[FRAGMENTO EXTRAÍDO]
La ciencia ficción se vuelve documental
En la clásica película de 1953 La invasión de los usurpadores de
cuerpos las fuerzas alienígenas no nos atacan de frente, como, por
ejemplo, en La Guerra de los Mundos de H.G. Wells. En cambio, la gente
es conquistada desde adentro, hasta que nada queda de su espíritu humano
ni de sus emociones. Sus cuerpos son caparazones que solían contener
libre albedrío y que ahora trabajan, que van a través de los movimientos
de la “vida” cotidiana, y funcionan como simulacros humanos “liberados”
de la esencia humana incuantificable. Esto es algo que sucedería si es
que el trabajo humano se hubiese vuelto perfectamente reducible a su
capital humano y, por lo tanto, adecuado para su inserción en los
modelos de los economistas vulgares.

[TAREAS]
A. Según el fragmento sobre la ciencia ficción, ¿de qué año es la película La invasión de los usurpadores de cuerpos?
B. Retoma el fragmento sobre la ciencia ficción y escribe su continuación a partir de la última oración.

[DATOS REGISTRADOS]
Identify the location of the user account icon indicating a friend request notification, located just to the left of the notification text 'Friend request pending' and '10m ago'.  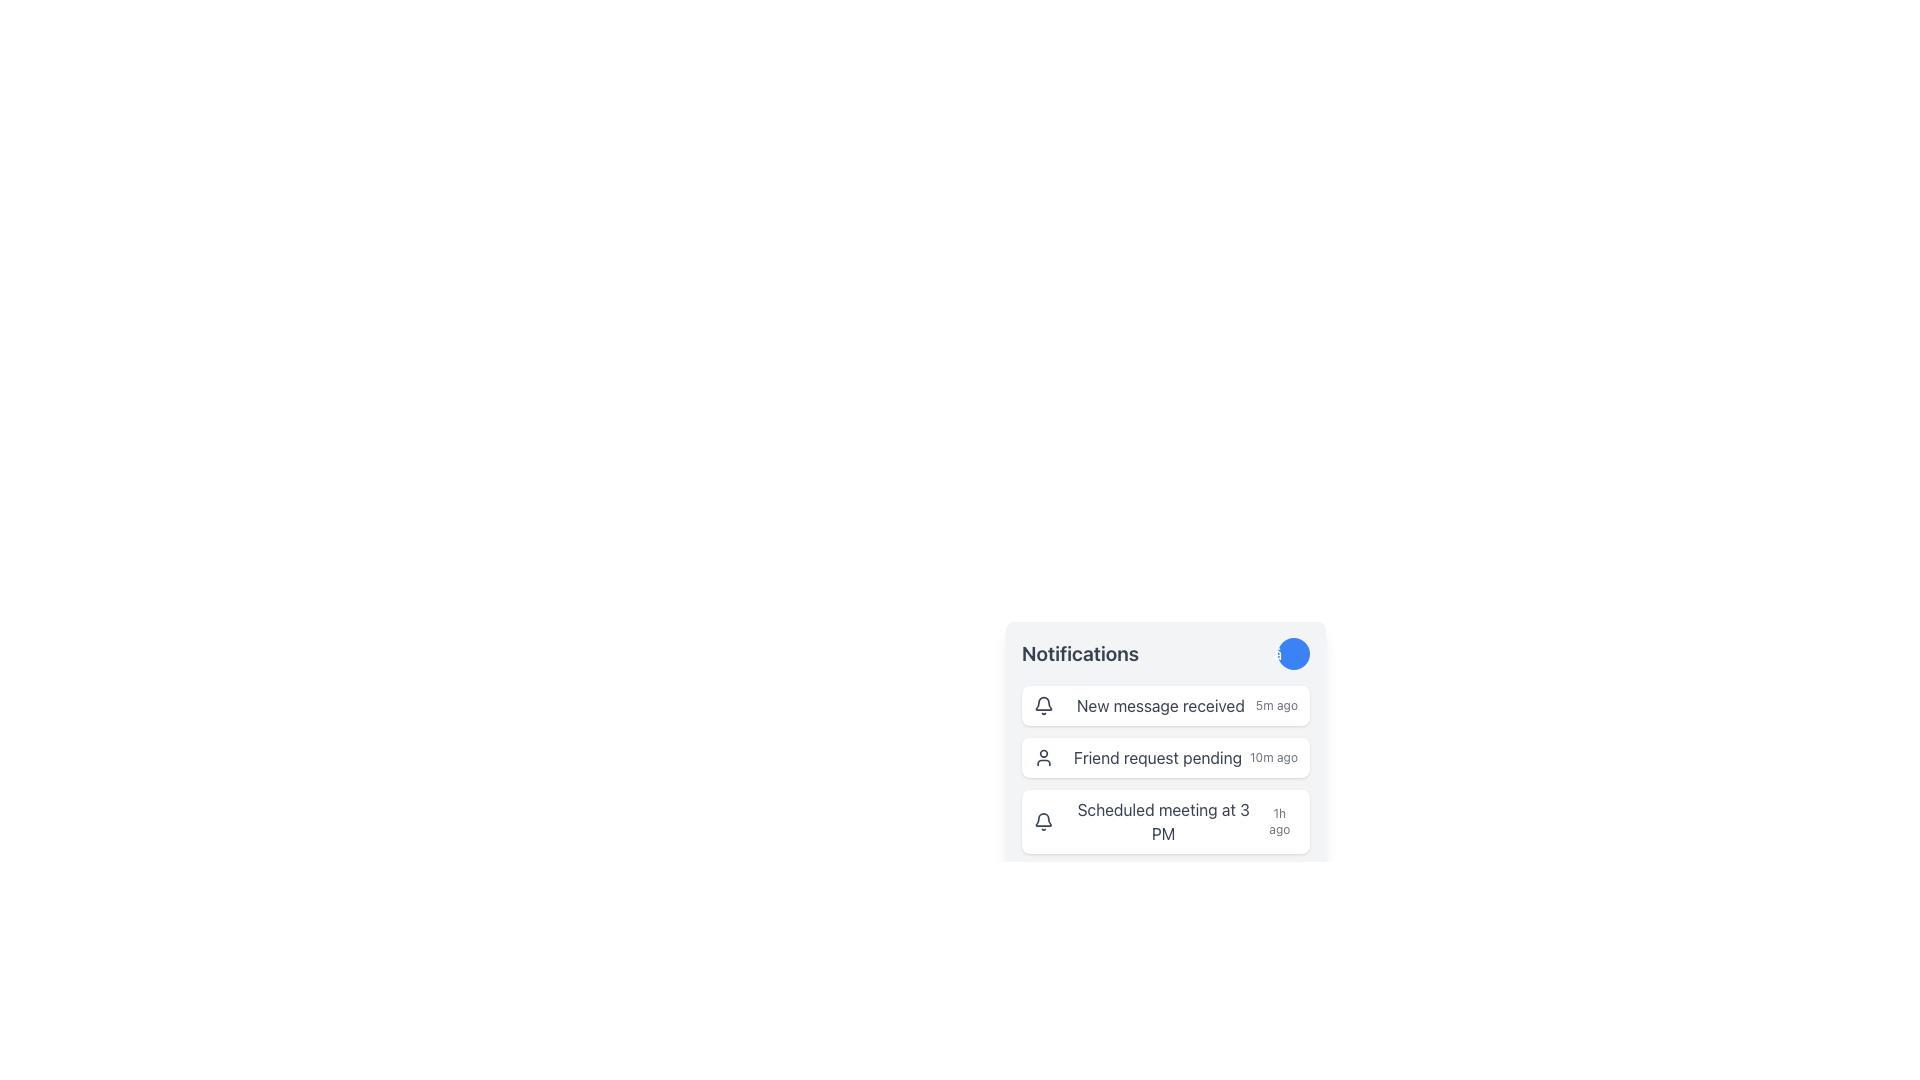
(1042, 758).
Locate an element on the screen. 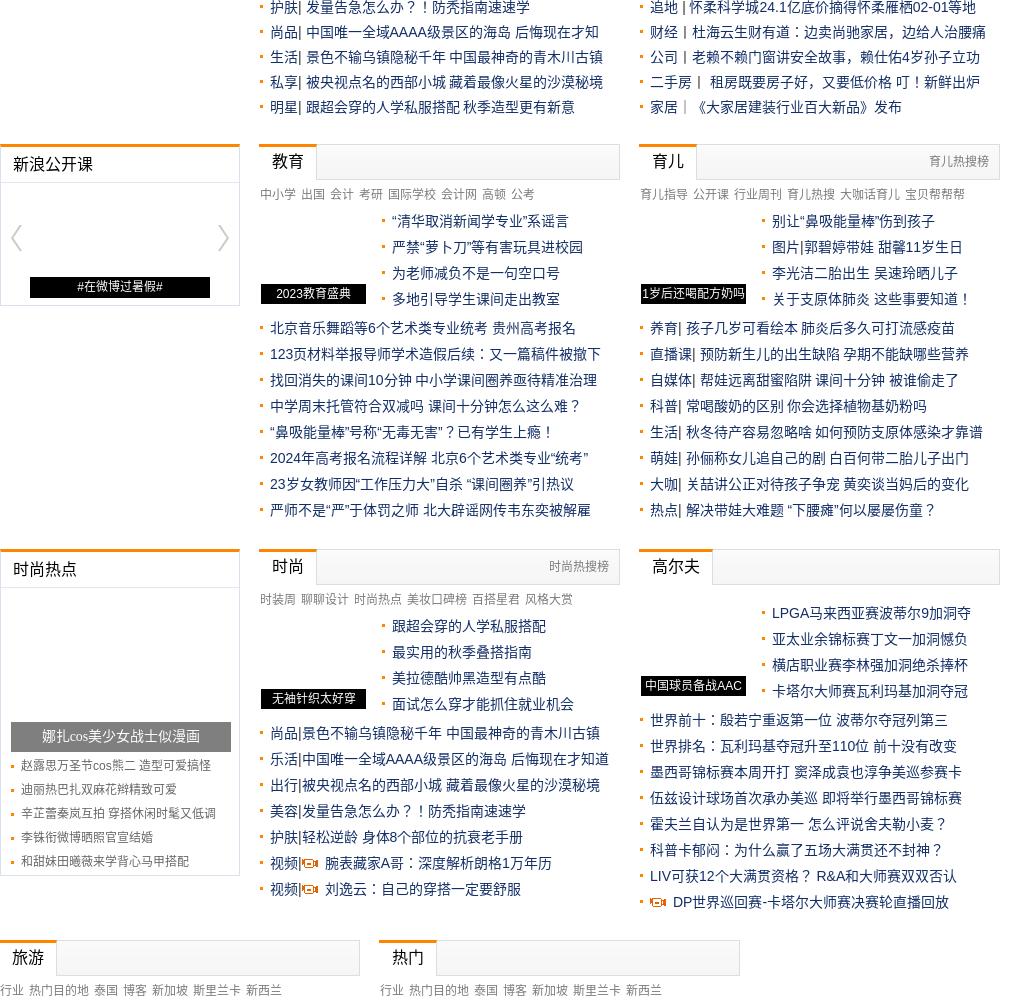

[RESPUESTAS POR TAREA]
A. De 1953.

B.
Toda teoría económica que no es marxista que trata a los insumos
productivos humanos y no humanos como intercambiables asume que la
deshumanización del trabajo humano está completa. Pero si realmente
pudiese completarse, el resultado sería el fin del capitalismo como
sistema capaz de crear y distribuir el valor. Para empezar, una sociedad
de autómatas deshumanizados se parecería más a un reloj mecánico lleno
de engranajes y resortes, cada uno con una función única, reunidos
produciendo un “bien”: cronometraje. Sin embargo, si aquella sociedad
contuviera nada más que otros autómatas, el cronometraje no sería un
“bien”. Sería ciertamente un producto, pero ¿por qué un “bien”? Sin
humanos reales para experimentar las funciones del reloj, no puede haber
tales cosas como “bien” o “mal”.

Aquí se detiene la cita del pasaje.